A Posterior-Predictive Variance Decomposition for Epistemic and Aleatoric Uncertainty in Wind Power Forecasting
For wind power forecasters, this provides a principled way to separate irreducible noise from model uncertainty, enabling better risk assessment and model improvement.
This paper derives an explicit decomposition of total predictive uncertainty into aleatoric and epistemic components for wind power forecasting, using the law of total variance with heteroscedastic neural network regression and Bayesian posterior approximation. The method is validated through synthetic and real-world experiments, showing theoretically consistent behavior of the decomposed uncertainties.

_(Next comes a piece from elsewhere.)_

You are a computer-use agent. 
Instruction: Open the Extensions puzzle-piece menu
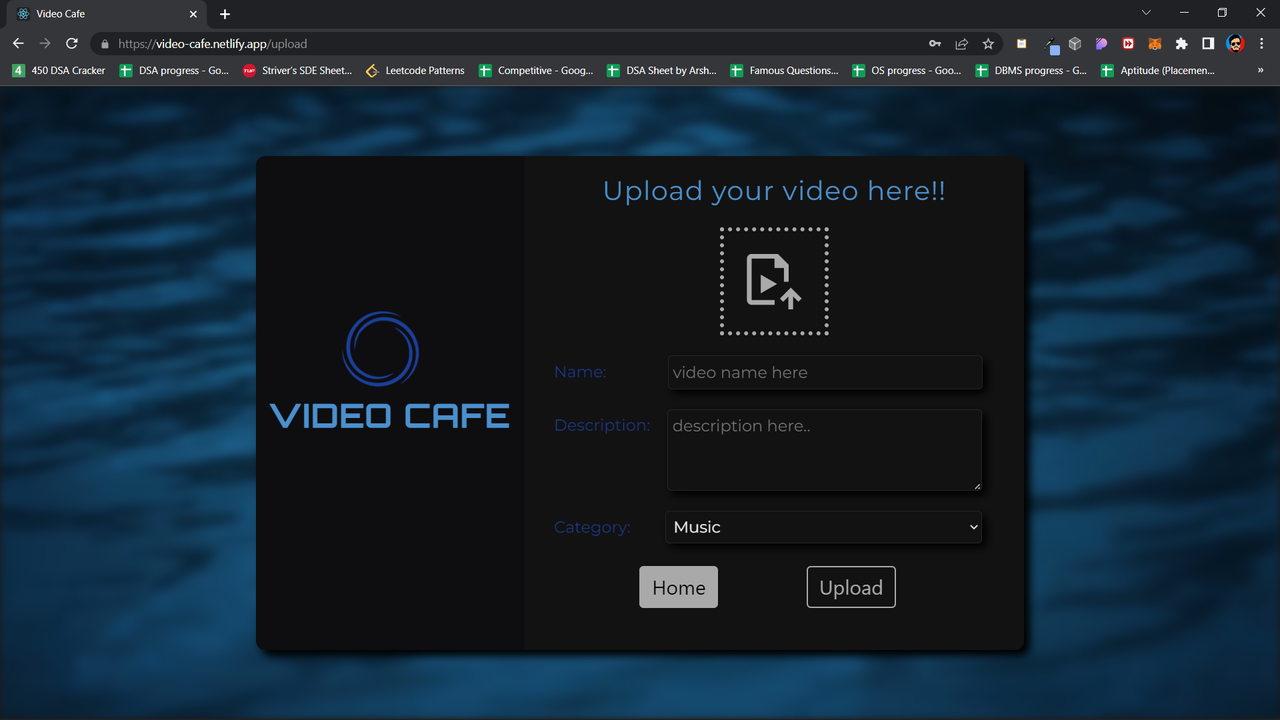pos(1181,43)
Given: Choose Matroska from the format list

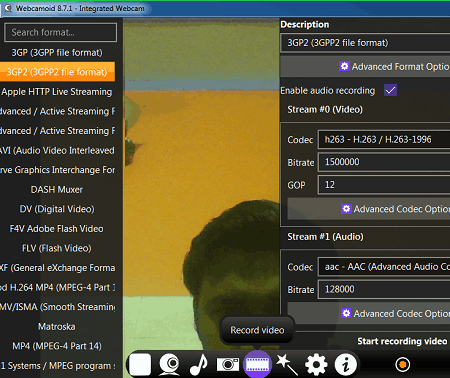Looking at the screenshot, I should [57, 326].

Accurate wind power forecasting requires reliable uncertainty quantification, yet most existing methods report a single predictive uncertainty that conflates epistemic and aleatoric sources. This paper applies the law of total variance to the joint setting of heteroscedastic neural network regression and Bayesian posterior approximation, deriving an explicit decomposition of total uncertainty (TU) into aleatoric (AU) and epistemic (EU) components. The resulting estimators are compatible with standard posterior-approximation methods and with $β$-NLL training to regulate the mean--variance learning trade-off. A wind power--specific evaluation framework is proposed to validate disentanglement without access to ground-truth uncertainty labels, comprising three modules: controlled synthetic experiments to verify responses to heteroscedastic noise and distribution shift; data-property--driven validation on a real-world wind turbine SCADA dataset; and dataset-size scaling experiments to examine the predicted asymptotic behavior of EU. Across synthetic and real-world experiments, the decomposed AU and EU components respond in theoretically consistent directions to noise structure, distributional shift, and training-scale variation, supporting the theoretical consistency and operational utility of the proposed decomposition and evaluation protocol.